(DOCUMENT SEGMENT Opens)

By stretching this graph vertically, I can see the trend I wanted to. The increase and decrease seem to occur at almost the same time and the overall graphs look the same. This can prove that the number of new orphans is decreasing with the number of deaths caused by AIDS which is one possible answer to my thesis question.

I also made a relationship with another factor of the definition of an AIDS orphan. The fact that to be considered an orphan the child must only lose their mother, which is still a substantial loss, might have an effect on the graph. I thought that maybe the decrease in the number of infections reflected a very high decrease in the number of infected males but the number of infected females was still on the rise. This could explain the third graph because even if there was a decrease of infections in the overall population, more women may still be dying. This would therefore cause a continued increase in the number of AIDS orphans. This new idea led me to research about the differences between males and females and their infection rates over the next 15 years. I now wanted to prove that there may be a decrease in the number of infected males but an increase in the number of infected females.

The calculations I made for the number of new orphans can help prove the first part of my hypothesis also. The graph of the number of new AIDS orphans and the number of AIDS deaths shows that there is some correlation but I was not satisfied with the strength of that correlation. So I decided to make the same calculations I made with the AIDS orphans and the number of HIV infections for the number of AIDS deaths. I thought that if there was a strong enough correlation and a relatively small difference in numbers of these two factors, my hypothesis would be right. I said a small difference in numbers because there should be close to the same amount of new AIDS orphans as there are new AIDS deaths. The fact that some parents who die from AIDS may have more than one child may be the reason for any difference in numbers. As I was writing that last sentence, I also came up with something that might skew my data. For the data I am using an AIDS orphan is only defined as a child who loses their mother to AIDS, therefore after I graph the deaths for both genders I will find the information for female deaths from AIDS and compare those numbers as well. This should prove to be an even stronger correlation.

This graph shows a lot of correlation but not enough to make a strong conclusion about. Therefore I went back to the ‘Google’ search engine to find the data for women dying from AIDS until 2015. I went back to the site with the information for almost all the calculations I have made so far and found prevalence rates for women ages 20 to 65 years old. This data was in percentage form and I was not quite sure if that number was a percentage of the total population or of the population infected with HIV. I decided to look for more reliable data and ended up looking at the United Nations website. The website is: www.unstats.un.org. The only statistic on females living with AIDS was once again a percentage for the prevalence of HIV/AIDS among adult women. This was not what I was looking for because I needed the number of deaths of females due to AIDS. I went back to the website www.assa.org.za/downloads/aids/summarystats.htm where the total number of AIDS deaths were but did not find any information for the number of female deaths from AIDS. Therefore I could not make my conclusion based on that fact, but the graph for both genders does show there is some relationship between the number of new AIDS orphans and the number of new AIDS deaths each year. Unfortunately, the data was not available but I think if it was the correlation would prove my hypothesis.

(DOCUMENT SEGMENT Closes)

-- ACTIVITY --
Reproduce word for word the part of the passage on AIDS orphans and deaths that begins at the words "By stretching this" and stops after the words "my thesis question.". The material after this point comes from a separate source.

(GIVEN ENTRIES Opens)

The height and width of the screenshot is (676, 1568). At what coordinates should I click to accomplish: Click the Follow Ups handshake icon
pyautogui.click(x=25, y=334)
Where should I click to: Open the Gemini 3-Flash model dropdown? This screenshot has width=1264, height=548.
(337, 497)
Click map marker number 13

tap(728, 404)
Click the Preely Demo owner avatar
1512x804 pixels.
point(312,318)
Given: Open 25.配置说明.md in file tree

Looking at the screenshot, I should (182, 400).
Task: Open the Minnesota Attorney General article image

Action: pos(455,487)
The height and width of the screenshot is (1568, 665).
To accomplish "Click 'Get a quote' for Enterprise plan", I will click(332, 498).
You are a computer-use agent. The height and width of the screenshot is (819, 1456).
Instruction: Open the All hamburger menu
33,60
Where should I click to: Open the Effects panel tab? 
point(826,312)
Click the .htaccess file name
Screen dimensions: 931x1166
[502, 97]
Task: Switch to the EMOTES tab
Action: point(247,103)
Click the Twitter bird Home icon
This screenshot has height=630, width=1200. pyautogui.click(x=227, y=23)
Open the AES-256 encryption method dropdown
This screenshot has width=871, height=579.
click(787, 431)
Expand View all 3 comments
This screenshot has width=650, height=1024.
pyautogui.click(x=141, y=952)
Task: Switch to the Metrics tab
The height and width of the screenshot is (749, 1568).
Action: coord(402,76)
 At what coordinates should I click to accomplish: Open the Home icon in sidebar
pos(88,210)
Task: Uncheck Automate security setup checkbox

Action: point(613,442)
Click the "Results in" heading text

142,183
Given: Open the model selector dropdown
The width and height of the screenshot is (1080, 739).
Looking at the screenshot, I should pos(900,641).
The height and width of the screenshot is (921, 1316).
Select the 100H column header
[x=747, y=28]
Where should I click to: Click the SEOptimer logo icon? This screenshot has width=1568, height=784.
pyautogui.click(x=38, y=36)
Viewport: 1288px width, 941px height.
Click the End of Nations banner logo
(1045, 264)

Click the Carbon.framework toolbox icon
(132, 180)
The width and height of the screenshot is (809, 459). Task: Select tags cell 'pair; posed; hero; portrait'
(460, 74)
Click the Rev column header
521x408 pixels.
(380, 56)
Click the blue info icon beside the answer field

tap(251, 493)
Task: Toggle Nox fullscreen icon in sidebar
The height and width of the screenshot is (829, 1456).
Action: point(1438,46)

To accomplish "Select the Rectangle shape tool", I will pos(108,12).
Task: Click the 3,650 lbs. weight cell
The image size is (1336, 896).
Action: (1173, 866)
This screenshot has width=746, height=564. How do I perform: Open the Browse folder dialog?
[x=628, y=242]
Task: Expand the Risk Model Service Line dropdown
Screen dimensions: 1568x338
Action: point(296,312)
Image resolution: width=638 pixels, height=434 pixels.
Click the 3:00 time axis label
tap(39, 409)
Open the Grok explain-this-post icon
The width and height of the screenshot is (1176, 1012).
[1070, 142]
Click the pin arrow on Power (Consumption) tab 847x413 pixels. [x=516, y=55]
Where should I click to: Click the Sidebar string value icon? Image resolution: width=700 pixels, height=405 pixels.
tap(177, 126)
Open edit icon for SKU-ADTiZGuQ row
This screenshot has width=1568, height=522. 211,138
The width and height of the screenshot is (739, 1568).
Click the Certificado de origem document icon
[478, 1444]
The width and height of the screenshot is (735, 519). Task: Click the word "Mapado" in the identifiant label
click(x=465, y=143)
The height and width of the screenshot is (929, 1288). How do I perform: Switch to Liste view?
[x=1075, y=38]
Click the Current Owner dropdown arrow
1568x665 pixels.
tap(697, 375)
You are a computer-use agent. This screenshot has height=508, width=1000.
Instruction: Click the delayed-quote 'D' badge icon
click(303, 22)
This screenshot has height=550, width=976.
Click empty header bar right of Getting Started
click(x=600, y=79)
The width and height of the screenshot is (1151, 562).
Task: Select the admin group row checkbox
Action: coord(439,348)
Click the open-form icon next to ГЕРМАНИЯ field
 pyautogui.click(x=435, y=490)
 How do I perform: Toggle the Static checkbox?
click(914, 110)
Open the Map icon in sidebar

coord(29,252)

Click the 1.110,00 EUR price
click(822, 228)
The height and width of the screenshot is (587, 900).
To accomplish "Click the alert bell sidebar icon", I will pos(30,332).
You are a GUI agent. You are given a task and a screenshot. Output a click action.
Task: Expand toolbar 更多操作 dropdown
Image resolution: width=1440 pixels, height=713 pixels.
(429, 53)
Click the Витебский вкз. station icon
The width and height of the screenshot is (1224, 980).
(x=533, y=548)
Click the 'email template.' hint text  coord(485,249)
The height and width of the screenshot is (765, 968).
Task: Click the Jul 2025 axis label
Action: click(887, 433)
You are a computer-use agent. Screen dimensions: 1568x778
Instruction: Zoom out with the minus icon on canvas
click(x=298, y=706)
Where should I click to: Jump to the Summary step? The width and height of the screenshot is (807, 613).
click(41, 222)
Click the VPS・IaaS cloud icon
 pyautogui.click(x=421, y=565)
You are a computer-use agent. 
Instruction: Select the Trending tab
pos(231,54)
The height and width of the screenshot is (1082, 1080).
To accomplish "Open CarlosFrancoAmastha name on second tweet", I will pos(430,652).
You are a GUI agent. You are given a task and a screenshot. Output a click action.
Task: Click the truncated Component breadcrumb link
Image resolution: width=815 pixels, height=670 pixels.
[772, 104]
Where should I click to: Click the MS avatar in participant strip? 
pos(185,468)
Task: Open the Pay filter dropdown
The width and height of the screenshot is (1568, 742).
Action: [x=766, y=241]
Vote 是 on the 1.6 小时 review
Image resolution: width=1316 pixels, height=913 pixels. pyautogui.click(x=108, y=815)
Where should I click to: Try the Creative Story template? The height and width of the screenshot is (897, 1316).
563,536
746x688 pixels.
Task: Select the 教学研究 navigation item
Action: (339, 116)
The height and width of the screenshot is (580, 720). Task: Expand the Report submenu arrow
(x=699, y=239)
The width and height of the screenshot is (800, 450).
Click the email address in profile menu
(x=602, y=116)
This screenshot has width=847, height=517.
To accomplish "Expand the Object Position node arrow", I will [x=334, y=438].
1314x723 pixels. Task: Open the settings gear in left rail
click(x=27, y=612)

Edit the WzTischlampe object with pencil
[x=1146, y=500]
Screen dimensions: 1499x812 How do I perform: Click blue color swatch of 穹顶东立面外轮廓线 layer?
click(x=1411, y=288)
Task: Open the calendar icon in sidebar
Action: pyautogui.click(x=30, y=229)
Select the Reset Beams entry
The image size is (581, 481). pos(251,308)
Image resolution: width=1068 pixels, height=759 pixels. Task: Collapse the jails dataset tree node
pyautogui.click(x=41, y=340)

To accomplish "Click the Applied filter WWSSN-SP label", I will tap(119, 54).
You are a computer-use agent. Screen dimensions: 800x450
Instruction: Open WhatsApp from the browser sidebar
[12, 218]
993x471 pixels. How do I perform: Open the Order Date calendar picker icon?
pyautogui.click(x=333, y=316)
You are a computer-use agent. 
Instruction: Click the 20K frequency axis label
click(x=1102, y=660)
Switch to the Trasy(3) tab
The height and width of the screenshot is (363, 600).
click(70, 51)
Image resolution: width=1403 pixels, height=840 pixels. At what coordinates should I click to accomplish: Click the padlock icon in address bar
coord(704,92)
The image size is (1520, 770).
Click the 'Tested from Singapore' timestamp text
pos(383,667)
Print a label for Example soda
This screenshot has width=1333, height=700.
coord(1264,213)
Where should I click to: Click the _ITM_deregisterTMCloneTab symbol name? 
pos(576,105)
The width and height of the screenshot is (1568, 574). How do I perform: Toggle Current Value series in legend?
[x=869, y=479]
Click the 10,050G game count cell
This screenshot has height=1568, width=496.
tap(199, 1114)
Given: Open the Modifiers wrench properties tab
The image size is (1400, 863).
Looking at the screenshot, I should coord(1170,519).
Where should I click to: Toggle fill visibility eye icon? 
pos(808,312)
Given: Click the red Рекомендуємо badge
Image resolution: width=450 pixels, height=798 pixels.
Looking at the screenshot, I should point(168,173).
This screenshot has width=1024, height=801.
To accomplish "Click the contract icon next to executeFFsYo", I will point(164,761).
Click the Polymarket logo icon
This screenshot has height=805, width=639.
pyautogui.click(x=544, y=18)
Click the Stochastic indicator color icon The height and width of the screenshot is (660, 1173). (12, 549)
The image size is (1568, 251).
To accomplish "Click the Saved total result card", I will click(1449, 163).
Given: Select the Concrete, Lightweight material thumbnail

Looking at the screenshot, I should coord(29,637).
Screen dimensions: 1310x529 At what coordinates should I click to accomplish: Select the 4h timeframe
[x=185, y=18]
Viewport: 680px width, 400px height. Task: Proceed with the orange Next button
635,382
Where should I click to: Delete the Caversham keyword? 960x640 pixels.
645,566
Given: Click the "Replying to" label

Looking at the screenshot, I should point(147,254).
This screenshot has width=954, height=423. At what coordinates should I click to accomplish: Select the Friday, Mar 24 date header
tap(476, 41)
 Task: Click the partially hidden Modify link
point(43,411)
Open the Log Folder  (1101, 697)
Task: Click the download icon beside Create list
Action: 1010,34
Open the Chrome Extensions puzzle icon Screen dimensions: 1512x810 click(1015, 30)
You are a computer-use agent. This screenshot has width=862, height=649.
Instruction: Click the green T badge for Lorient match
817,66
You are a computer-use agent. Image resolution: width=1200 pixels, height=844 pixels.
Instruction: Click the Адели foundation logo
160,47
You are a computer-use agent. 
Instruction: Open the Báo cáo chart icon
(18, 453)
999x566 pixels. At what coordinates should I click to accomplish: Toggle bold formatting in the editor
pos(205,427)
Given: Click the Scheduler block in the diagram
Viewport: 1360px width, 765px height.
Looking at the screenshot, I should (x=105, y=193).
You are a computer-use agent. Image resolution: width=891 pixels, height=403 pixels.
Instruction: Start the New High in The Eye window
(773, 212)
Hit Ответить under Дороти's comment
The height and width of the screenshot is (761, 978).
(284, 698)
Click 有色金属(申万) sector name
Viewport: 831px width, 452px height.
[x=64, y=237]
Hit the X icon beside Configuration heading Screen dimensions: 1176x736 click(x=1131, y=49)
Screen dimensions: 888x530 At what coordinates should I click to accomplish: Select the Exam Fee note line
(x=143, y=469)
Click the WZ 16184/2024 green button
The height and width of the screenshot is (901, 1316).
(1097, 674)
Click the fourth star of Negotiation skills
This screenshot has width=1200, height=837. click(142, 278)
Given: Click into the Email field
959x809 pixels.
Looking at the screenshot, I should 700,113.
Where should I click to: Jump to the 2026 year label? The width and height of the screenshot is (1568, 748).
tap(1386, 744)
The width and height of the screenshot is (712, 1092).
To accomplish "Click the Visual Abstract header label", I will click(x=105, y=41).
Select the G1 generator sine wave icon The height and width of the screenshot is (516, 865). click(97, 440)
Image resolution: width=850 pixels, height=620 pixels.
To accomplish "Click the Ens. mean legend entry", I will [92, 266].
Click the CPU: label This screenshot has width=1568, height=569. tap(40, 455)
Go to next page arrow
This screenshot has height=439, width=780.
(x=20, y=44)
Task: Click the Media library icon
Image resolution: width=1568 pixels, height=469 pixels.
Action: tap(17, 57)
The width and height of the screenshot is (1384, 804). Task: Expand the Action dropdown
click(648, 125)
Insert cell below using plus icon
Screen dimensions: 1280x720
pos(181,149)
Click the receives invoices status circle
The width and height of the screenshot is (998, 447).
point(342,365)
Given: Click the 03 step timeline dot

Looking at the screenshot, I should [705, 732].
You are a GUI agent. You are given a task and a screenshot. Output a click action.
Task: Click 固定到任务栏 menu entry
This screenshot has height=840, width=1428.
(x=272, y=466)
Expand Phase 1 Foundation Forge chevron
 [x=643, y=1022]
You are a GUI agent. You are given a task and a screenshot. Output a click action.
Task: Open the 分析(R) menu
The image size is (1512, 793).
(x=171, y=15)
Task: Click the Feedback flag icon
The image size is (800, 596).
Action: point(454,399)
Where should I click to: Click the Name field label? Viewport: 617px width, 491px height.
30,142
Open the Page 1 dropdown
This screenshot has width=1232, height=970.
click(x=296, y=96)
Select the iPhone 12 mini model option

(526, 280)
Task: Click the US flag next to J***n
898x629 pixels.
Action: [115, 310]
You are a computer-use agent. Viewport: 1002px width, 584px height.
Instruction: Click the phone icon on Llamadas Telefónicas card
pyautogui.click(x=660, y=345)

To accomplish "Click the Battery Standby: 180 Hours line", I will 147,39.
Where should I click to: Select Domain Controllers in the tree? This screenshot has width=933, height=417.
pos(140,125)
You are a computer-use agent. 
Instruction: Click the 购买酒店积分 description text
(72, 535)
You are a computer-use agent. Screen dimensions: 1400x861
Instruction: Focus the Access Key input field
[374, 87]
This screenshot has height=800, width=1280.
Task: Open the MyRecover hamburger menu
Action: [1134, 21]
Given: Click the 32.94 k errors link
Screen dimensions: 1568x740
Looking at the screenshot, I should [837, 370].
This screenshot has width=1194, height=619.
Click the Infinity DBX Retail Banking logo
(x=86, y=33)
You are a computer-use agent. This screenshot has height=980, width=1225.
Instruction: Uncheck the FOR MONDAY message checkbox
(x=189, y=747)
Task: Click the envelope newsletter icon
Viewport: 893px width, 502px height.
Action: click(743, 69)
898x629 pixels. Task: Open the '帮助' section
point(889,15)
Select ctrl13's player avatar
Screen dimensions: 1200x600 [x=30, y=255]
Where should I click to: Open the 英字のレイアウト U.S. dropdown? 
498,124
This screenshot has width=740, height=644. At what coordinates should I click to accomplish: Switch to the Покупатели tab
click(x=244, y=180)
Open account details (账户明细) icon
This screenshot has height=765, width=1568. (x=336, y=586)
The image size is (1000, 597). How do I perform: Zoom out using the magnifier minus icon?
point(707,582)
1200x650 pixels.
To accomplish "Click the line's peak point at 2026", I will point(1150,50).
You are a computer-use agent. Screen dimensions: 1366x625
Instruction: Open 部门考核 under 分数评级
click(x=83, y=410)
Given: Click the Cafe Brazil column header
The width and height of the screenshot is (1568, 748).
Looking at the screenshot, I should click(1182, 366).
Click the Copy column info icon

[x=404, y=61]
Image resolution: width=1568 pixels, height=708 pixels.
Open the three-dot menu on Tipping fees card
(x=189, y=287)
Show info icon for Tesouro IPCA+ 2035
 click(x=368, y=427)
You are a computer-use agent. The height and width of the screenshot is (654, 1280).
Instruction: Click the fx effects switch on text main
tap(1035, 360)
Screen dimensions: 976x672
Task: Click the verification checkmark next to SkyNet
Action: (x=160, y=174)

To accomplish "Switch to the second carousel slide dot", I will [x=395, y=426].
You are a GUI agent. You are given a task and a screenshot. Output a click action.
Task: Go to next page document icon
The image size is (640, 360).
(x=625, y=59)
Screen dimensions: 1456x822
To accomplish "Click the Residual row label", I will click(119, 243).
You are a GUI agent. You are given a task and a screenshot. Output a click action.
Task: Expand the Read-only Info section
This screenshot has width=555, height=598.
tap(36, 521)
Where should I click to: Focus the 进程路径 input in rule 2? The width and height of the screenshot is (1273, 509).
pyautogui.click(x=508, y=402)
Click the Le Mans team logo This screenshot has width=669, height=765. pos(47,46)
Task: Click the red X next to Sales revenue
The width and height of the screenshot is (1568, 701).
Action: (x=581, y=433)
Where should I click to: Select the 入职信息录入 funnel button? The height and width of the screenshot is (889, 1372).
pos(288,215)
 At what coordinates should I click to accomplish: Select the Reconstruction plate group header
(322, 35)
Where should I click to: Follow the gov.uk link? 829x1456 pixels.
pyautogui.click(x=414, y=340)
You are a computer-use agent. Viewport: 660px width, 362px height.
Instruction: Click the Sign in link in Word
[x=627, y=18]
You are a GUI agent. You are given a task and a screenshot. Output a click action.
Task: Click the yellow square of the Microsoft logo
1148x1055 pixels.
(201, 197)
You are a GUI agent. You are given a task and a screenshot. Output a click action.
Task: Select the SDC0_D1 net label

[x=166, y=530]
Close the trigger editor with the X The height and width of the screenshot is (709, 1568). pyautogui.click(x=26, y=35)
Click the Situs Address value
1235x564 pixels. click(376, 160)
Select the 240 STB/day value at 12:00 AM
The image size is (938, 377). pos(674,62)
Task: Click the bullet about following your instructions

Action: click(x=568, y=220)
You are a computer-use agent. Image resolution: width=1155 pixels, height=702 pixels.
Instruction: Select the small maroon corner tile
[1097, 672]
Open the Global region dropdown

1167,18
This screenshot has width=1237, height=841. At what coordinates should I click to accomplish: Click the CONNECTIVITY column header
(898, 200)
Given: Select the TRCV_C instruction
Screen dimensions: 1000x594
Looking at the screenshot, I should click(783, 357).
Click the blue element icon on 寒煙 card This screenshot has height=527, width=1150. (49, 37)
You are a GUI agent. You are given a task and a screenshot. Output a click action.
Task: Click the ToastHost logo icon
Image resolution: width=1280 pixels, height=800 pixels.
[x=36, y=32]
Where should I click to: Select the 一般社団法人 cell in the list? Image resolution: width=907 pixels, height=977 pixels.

(GIVEN ENTRIES Closes)

-- RESULT OF THE TASK --
By stretching this graph vertically, I can see the trend I wanted to. The increase and decrease seem to occur at almost the same time and the overall graphs look the same. This can prove that the number of new orphans is decreasing with the number of deaths caused by AIDS which is one possible answer to my thesis question.